Вытаращив глаза, парень ничего не ответил и прошмыгнул мимо.
— Надо привыкать к провинции, — вздохнул я и осмотрелся. Несколько каменных домишек неуклюже вросли в деревянные кварталы городка. Ко мне подошли:
— Куда тебе, парень? Готов отвезти!
— К дому Фатеевой…
— К бабке Фате, что ли? Так она померла.
— К ее бывшему дому.
— За речкой?
— Да!
— Поехали. Приготовь полтинник… Кем ей будешь, племяшей или внуком?
— Внук.
— Странная бабка у тебя была.
— Знаю. Я тоже странный…
— Если в бабку пошел, гони деньжат наперед. Знаком я с вашей родней. Помню, как она за мои услуги месяцами расплачивалась…
Я протянул полсотни, после чего мой водила включил двигатель.
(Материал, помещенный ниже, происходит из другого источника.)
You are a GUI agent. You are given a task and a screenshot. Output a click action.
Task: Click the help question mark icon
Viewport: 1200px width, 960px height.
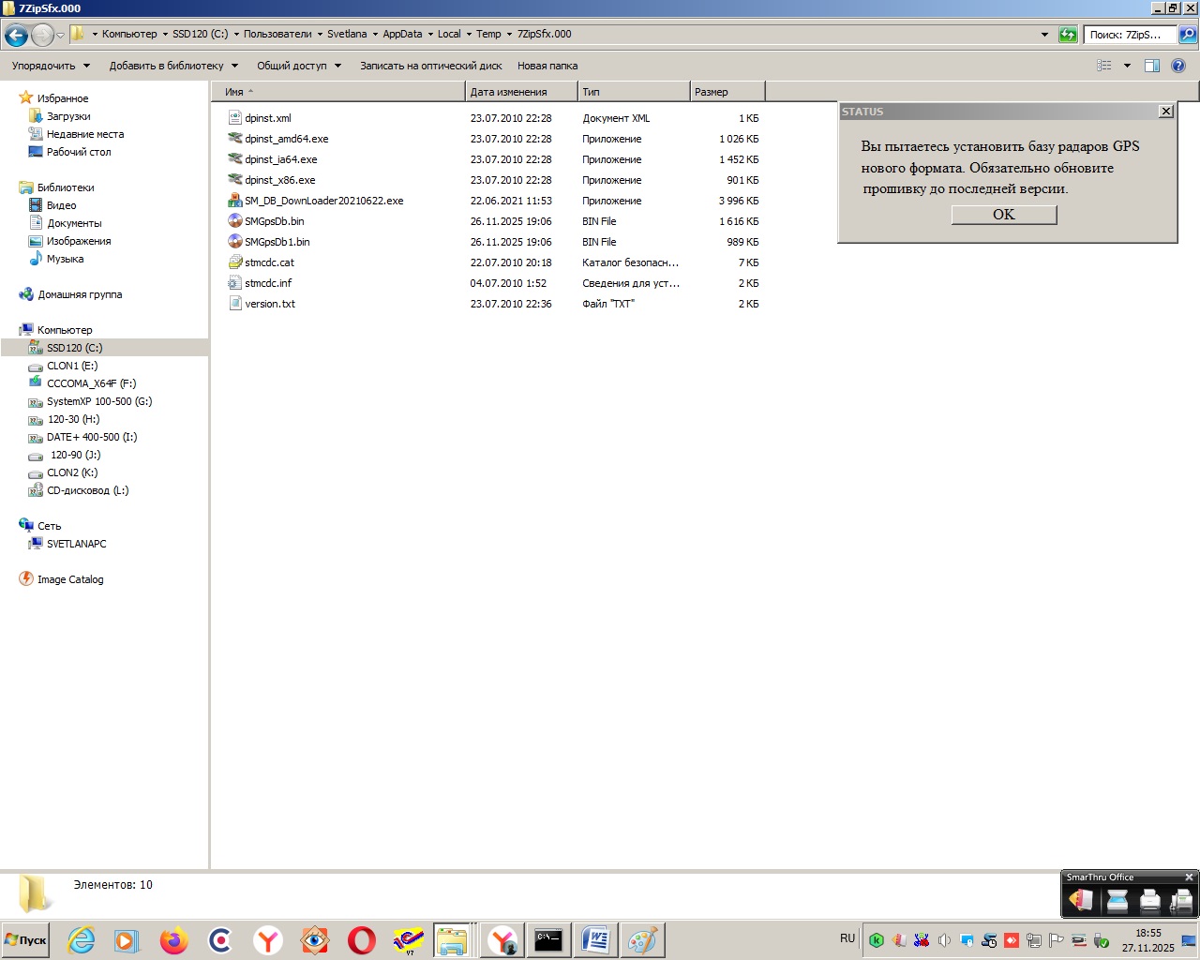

— Ты уж прости. Мы тут деньги с неба не снимаем, как в больших столицах, горбим день и ночь, а в кармане гроши. Бензин нынче опять поднялся в цене…
Я ничего не ответил, и он тоже замолчал. Ехали мы не больше пятнадцати минут. Наконец, он подрулил к калитке и бросил:
— Ты рассчитался, и я свою работу сделал. Пока. Нужна будет машина, спрашивай Леху Скворцова. Всегда скидку получишь. Я и до Красноярска за 1300 рублей плюс бензин туда-сюда готов взять подряд. Таких цен у других не найдешь. Двести долларов запрашивают, да и поездом не дешевле. Это ведь семьсот километров…
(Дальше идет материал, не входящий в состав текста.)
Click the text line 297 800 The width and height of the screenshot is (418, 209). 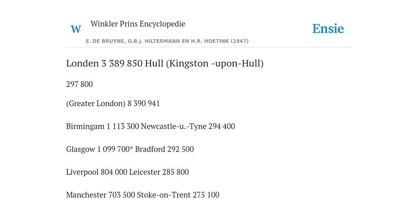pos(80,84)
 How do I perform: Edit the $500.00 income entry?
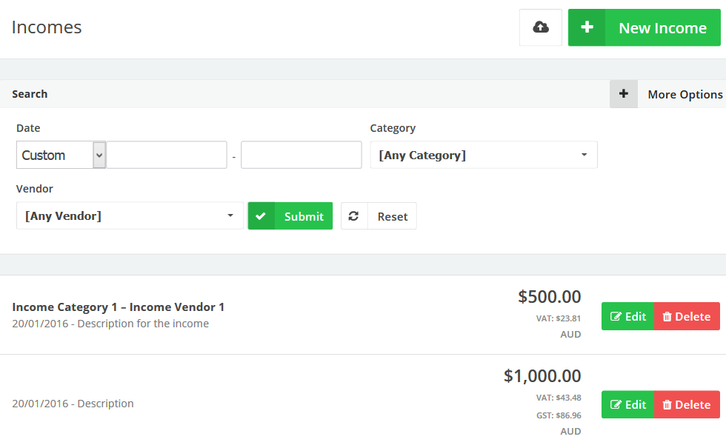pyautogui.click(x=627, y=316)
— Буду знать, прощай, — прервал я его и вышел из корейского «Хундая».
Осторожно шагнув за изгородь, я увидел сложенный из почерневшего кругляка, но еще крепкий, впрочем, старенький дом. Одинокая лампочка на крыльце, несмотря на яркое солнце, сиротливо горела. Окна, плотно завешенные серой, видимо, потемневшей тканью, словно скрывали какие-то тайны прошлого. Я порылся в карманах, затем вспомнил, что дом открыт, и с легким волнением подошел к двери. Она легко отворилась, и я оказался в слабо освещенной горнице. Из нее вошел в большую комнату. Здесь было светло и сухо. Цветы в горшках на полу и подоконниках завяли, фотографии на стенах покрылись пылью. Перед печкой валялось несколько поленьев. Было убого, но вполне опрятно. Дверь из комнаты вела в спальню. Скрученное в рулон цветастое одеяло подпирало спинку металлической кровати, две пышные подушки лежали горкой на другой стороне.
Все выглядело так, будто после кончины Фатеевой домик кто-то прибрал. Выглянув в окно, я по-настоящему заволновался: огромное пустое поле лежало как на ладони. В глазах зарябило, я почувствовал в душе знакомый укол, после которого меня безудержно несло к молотым головкам. Перед собой я уже видел собственные грядки в бело-голубых цветках со шляпками величиной в кулак, простирающиеся до самого горизонта.
Сердце заколотилось, засосало под ложечкой, организм требовательно запросил это самое. Я открыл драгоценный мешок, набрал полную ложку и только тут вспомнил о воде. Рядом ее не оказалось. Пришлось первую ложку прожевывать всухую. Чтобы сократить время и быстрее почувствовать приход, нужна была вода. Сортир у бабки Фати был во дворе, а на кухне, кроме пустых кастрюль, я ничего не обнаружил. Вспомнив о колодцах, которыми пользуются жители таких городков, я выскочил во двор. Обогнув домик, наткнулся на круглую, по пояс, колодезную стенку. Лихорадочно опустил ведро, набрал воды и, забыв о первоначальной идее «только для бодрости», стал проглатывать ложку за ложкой. На седьмой остановился. Отдышался. Вспомнил себя. Обрадовался наличию земельного надела. Подошел к его краю, упал на сырую, покрытую первой зеленой порослью землю с надеждой услышать ее пульс, но почему-то разрыдался. Не могу объяснить, чем это было вызвано.